Reputation: 23
We have DSE in production divided into two datacenters. One data center is doing spark and one is for SOLR, apart from Cassandra data storage.
Recently we are observing node getting down so frequently that we almost need to spend entire time to observing and up the DSE process.
So far we attempted to remove some old data, we already created a c# console application which fetches data in pegging manner and removes it from the production node just decrease storage load from the node(s).
however, I observed some changes which might affect the performance but I am not entirely sure on that part.
Moved machine domain: we are in process to change domain across the organization. as a part of the process, some machine's domain already changes and some are in progress. Does it affect the internal process when it's come to inter-machine communication as two machines from same datacenter are in a different domain?
frequent data removal process run: as I mention that we created a process which removes old data but as we remove data so it will convert those data into a tombstone and can slow down compaction process which can busy DSE for a longer time and the same time may be scala job trying to run along with client request. this may be hang-up DSE process. If this is the case what will be best for remove old data
total data load vs node count: as of now, we have almost 6tb of data (With replication factor 3) and 15 DSE node (9 for ANALYTICS, 6 for SOLR).

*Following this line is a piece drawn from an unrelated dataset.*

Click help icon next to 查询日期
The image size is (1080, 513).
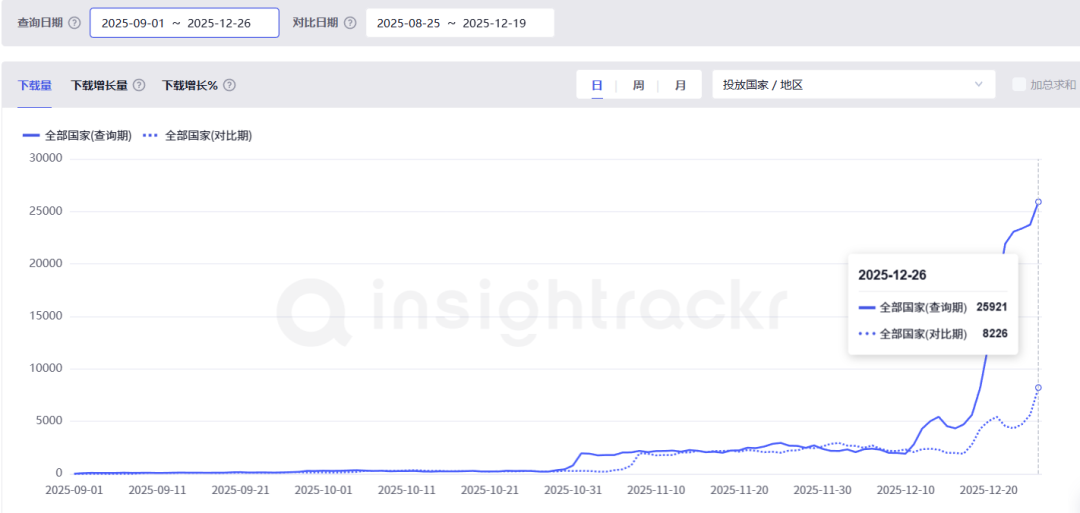pyautogui.click(x=74, y=23)
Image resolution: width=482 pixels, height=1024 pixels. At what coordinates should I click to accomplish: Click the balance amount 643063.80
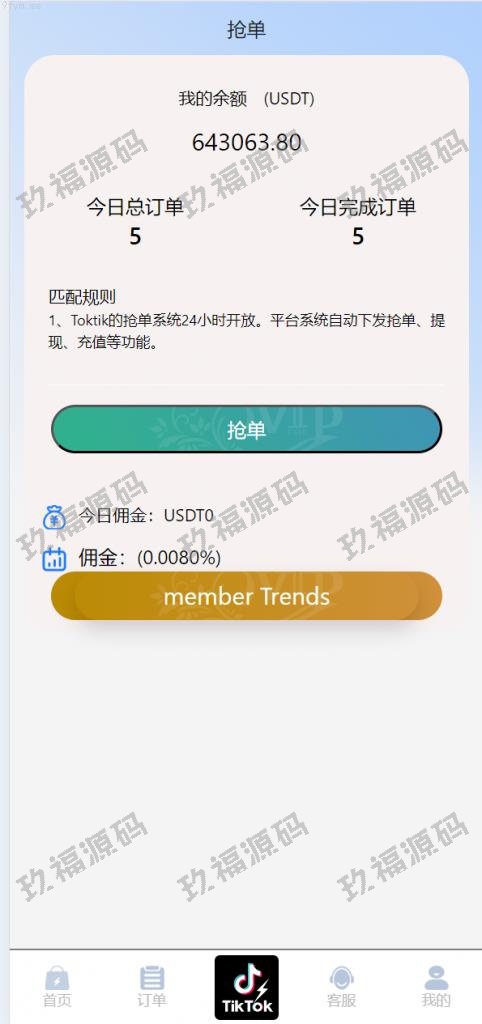pos(246,142)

Do we need to add some extra machine to handle the node
Upvotes: 0
Views: 337
Reputation: 2206
To answer some of your questions:
1) Changing host domain - does it affect Cassandra. Typically no. Where this could come into play is if you used host names in your code/contact points (possibly certificates if being used). I don't recall if this is a requirement or not, but our yaml files have IP addresses, not host names, so those are not affected.
2) Deleting data does have an impact on processing and reads. Lots of them can cause problems (overwhelming tombstones, heap aggravation, etc.). If you have to delete, you have to delete. If you have time series-type data, I would recommend TWCS with TTL for deletes - as it solves a lot of problems. If not, you'll have to deal with the tombstones and compaction problems that could arise.

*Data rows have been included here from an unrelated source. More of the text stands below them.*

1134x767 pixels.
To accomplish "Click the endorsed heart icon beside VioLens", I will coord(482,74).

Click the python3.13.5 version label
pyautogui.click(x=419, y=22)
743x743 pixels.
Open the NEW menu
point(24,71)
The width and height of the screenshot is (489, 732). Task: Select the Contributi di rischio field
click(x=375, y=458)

3) This question probably needs a bit more clarification before it can get answered. Do you have 6TB of data on each DC (i.e. 6TB of data on analytics DC and 6TB of data on SOLR DC), 6TB total including all replicas (e.g. 3TB for analytics and 3TB for SOLR), or 6TB of data before any replicas are counted (i.e. 18TB total when including replicas)?
As for your initial statements about noticing nodes going down. Have you determined why they are going down? What does the cassandra log file reveal? In our environments, if a node goes down it's typically for a few reasons:
1) GC issues - If GCs take too long, this can cause big problems and eventually take out nodes. Look for "GCInspector" in your system.log to get an idea of how long GC is taking.

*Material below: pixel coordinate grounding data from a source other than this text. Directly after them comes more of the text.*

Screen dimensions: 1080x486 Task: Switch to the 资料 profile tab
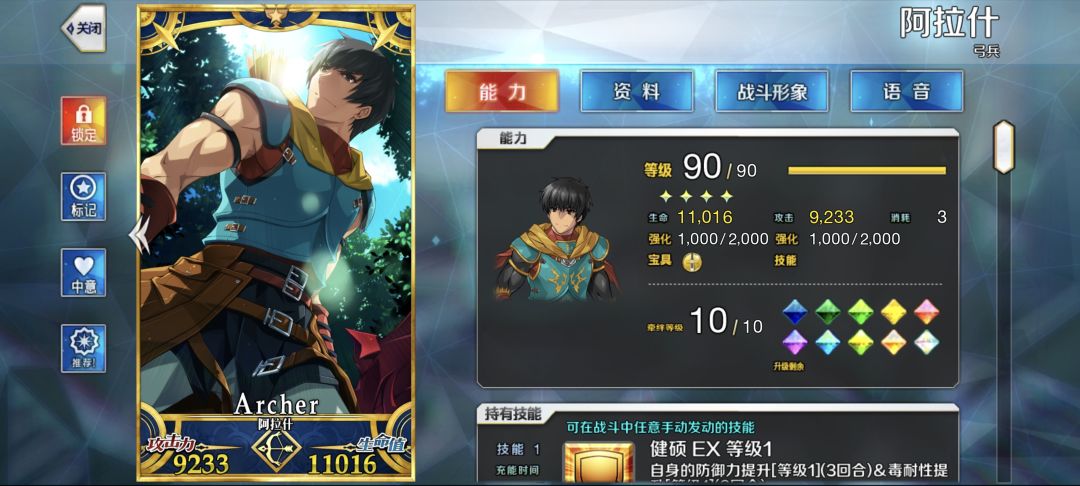[636, 92]
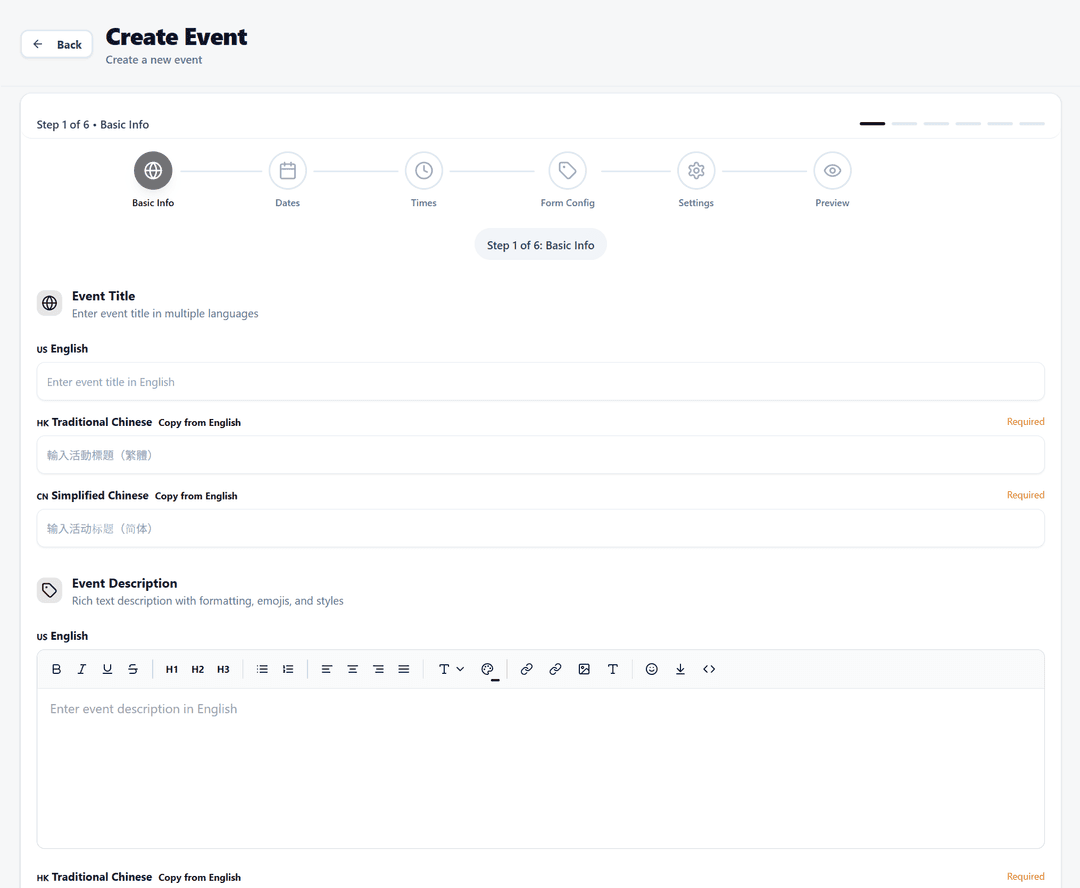Apply bold formatting in the description toolbar
The image size is (1080, 888).
click(x=57, y=669)
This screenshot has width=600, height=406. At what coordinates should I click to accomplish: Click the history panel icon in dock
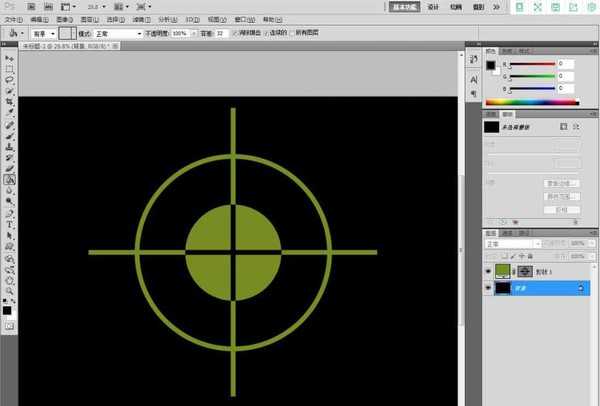[x=472, y=55]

2) Heap memory issues - Each release of DSE seems to consume more memory, and with DSE 6.X you need to pay attention to some of the yaml changes that take place (some of the config changes now default to OFF-HEAP, which will cause more memory consumption than previous versions). In the system log file, especially with DSE 6.X (in our case 6.7), I've seen many occurrences of "Out Of (Heap) Memory" messages that have taken out nodes. If you're using 6.7.3 and you use node sync, there is a known memory leak bug (that we encountered) that will cause this problem. Upgrade/patch to 6.7.4.
3) O/S memory issues - We have some environments that don't have a lot of memory - 20GB, and the O/S initiates OOM Killer to free up memory , killing either or both DSE and/or the datastax agent (OpsCenter).
Those are the main ones I've seen over the years, but there could be other reasons that would be revealed in the system log file.
-Jim
Upvotes: 0